Faïez Sarraj, président du conseil présidentiel et premier ministre du gouvernement d'union nationale de Libye. Dans son bureau à Tripoli, le 20 avril 2019. / SAMUEL GRATACAP POUR LE MONDE

Faïez Sarraj est inquiet, un brin désemparé. « Nous espérons que cette guerre se terminera rapidement », souffle-t-il. A voir ses traits tirés, son élocution lasse et le dépit de ses propos, on sent pourtant qu’il n’y croit pas vraiment. Haute taille et moustache blanche, le chef du gouvernement d’accord national de Tripoli, cible d’une offensive depuis le 4 avril des troupes du maréchal Khalifa Haftar, est très accessible aux médias étrangers en ces temps de guerre.

En son vaste bureau de la primature, calé derrière une table couleur acajou où règne un ordre méticuleux – dossiers, tasse de café et bouteille d’eau minérale – M. Sarraj prend à témoin les journalistes de passage de sa bonne foi. Dans les salons attenants, sous des lustres diaphanes, des soldats en tenue de camouflage rompent l’ennui en pianotant sur leurs téléphones mobiles.

Cibles civiles

« Depuis deux semaines, nous faisons ce que nous pouvons pour défendre la ville et les civils, explique-t-il. Les forces assaillantes ont dû reculer, et c’est ce qui a déclenché leurs tirs aveugles de roquettes sur des cibles civiles : maisons, écoles, ambulances. Ces actions relèvent du crime de guerre ». Depuis le 4 avril, les combats ont fait 227 morts et 1 128 blessés, dont des civils, et provoqué le déplacement de 30 000 habitants, selon un bilan établi lundi par les Nations unies.

Manifestation demandant la fin de l’offensive de Khalifa Haftar contre Tripoli, dans le centre de la ville, le 19 avril. / AHMED JADALLAH / REUTERS

La ligne de front entre les troupes de l’Armée nationale libyenne (ANL) de Haftar et la coalition de forces défendant Tripoli s’étale sur 150 km au sud-ouest, sud et sud-est de la capitale mais avec seulement « 60 km de front actif », précise-t-on à la mission des Nations unies pour la Libye. Samedi soir, des informations rapportant l’usage de drones en soutien à des frappes aériennes ont circulé, mais n’ont pas pu être confirmées.

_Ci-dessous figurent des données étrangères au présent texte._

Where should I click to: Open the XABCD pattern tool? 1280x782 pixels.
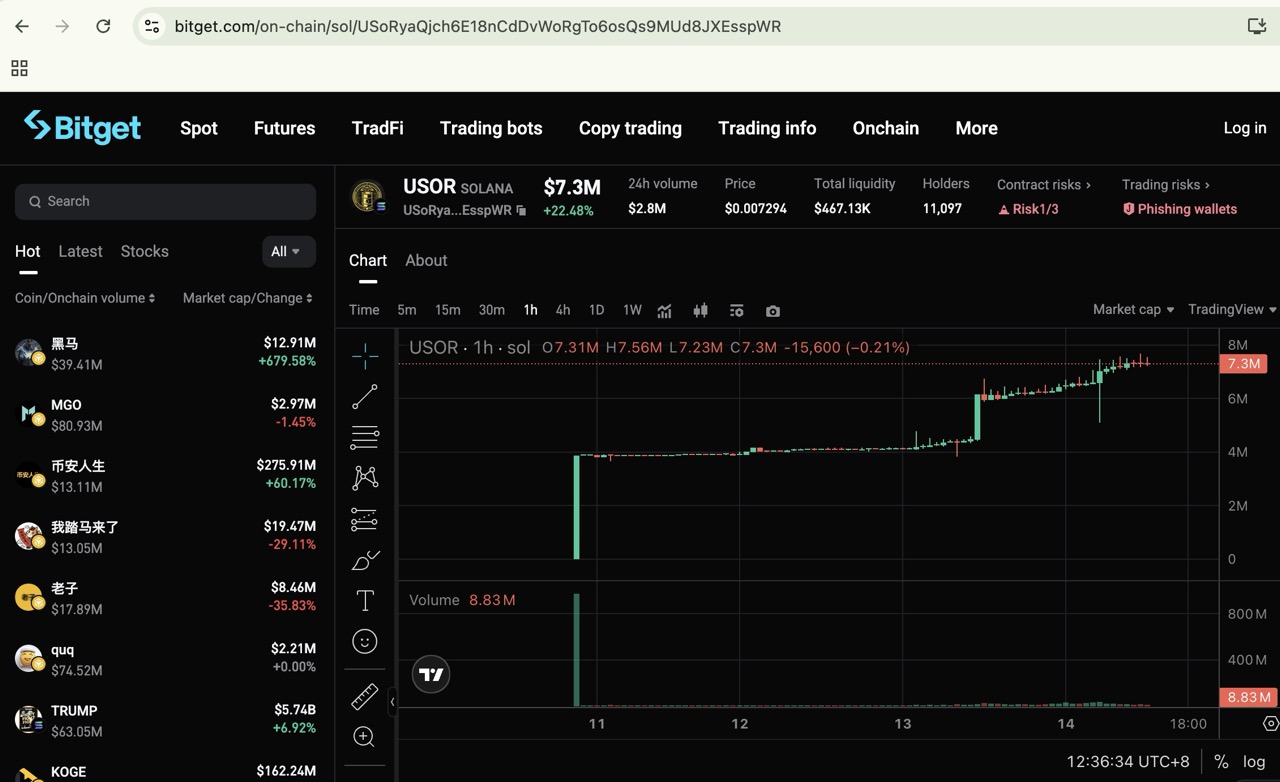click(364, 478)
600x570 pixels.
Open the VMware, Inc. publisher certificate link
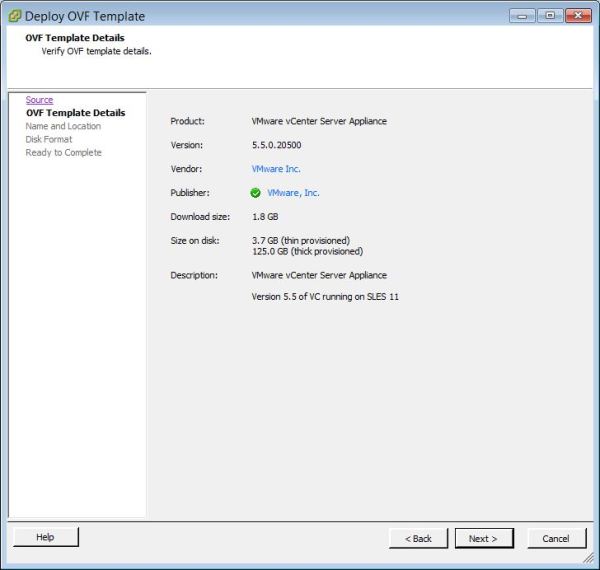[x=293, y=193]
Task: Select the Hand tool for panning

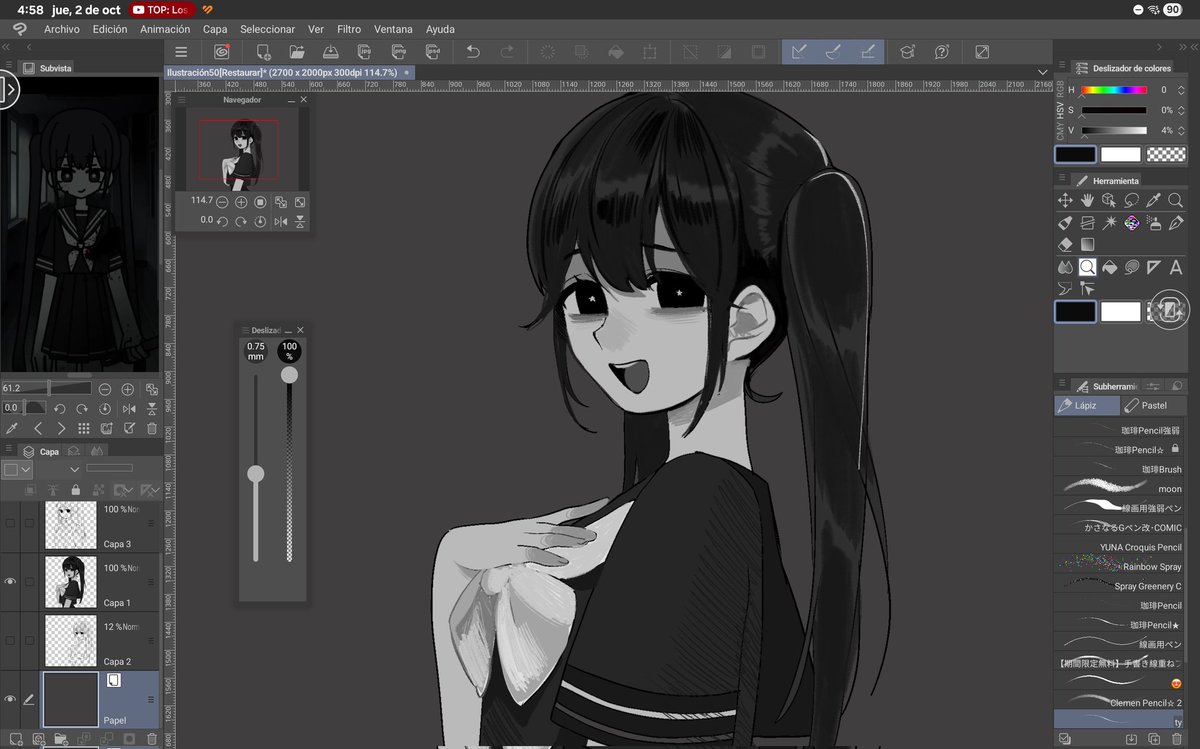Action: click(x=1088, y=201)
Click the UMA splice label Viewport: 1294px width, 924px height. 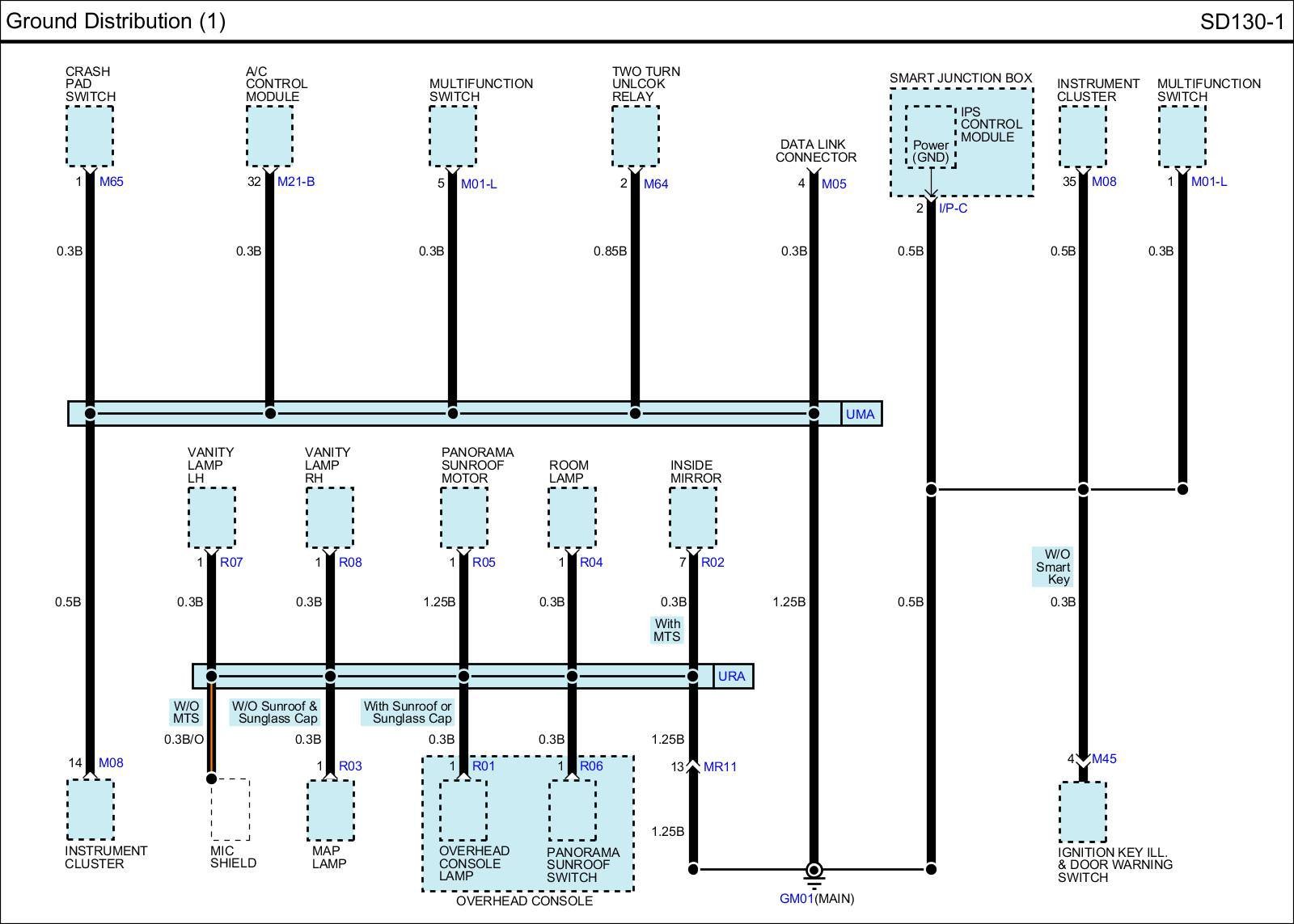[860, 415]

Alors que l’ANL de Haftar a déclenché son offensive quelques jours avant une conférence nationale prévue, et annulée depuis, sous l’égide des Nations unies à Ghadamès, visant à jeter les bases d’une réconciliation, M. Sarraj déplore que « l’escalade de la violence [les] ramène à la case départ ».

« La condamnation de l’attaque de Tripoli n’est pas suffisante. Elle doit être accompagnée d’actions concrètes »

Et face à ce conflit, il qualifie d’« insuffisante » la réaction de la communauté internationale. « Nous sommes satisfaits de la condamnation de l’attaque de Tripoli exprimée par certains pays, souligne-t-il. Mais la condamnation en elle-même n’est pas suffisante. Elle doit être accompagnée d’actions concrètes. » Parmi ces mesures, M. Sarraj appelle à un « cessez-le-feu immédiat et au retour de toutes les forces à leurs positions initiales ». « La communauté internationale devrait prendre une position claire, ajoute-t-il. Malheureusement, nous notons que certains pays sont hésitants à nommer cette attaque pour ce qu’elle est. »

Parmi les motifs de déception figure aux yeux de M. Sarraj la position de la France, dénoncée à Tripoli comme trop favorable au maréchal Haftar. Paris a fourni depuis 2016 un soutien technique à M. Haftar, relevant du contre-terrorisme, lors des combats en Cyrénaïque (Benghazi, Derna) contre des groupes djihadistes, mais son impact sur la montée en puissance ultérieure du patron de l’ANL, notamment dans son ambition de conquérir la capitale, a été perçu par le camp anti-Haftar comme un appui politique plus large.

Climat antifrançais

« Nous sommes surpris et perplexe face à la position de la France », commente M. Sarraj. « Comment la France qui aspire à la liberté, aux droits de l’homme et à la démocratie, peut-elle avoir une position si peu claire à l’égard de notre peuple, qui aspire aux mêmes valeurs ? »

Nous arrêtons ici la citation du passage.